Record extracts
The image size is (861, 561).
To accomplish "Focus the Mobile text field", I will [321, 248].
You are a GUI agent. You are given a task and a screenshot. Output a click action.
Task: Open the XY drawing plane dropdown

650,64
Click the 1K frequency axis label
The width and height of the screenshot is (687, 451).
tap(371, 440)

What you should do
Please print every one of the entries above again, word for word and in the same order.

Task answer
The image size is (861, 561).
To accomplish "Focus the Mobile text field", I will [321, 248].
You are a GUI agent. You are given a task and a screenshot. Output a click action.
Task: Open the XY drawing plane dropdown

650,64
Click the 1K frequency axis label
The width and height of the screenshot is (687, 451).
tap(371, 440)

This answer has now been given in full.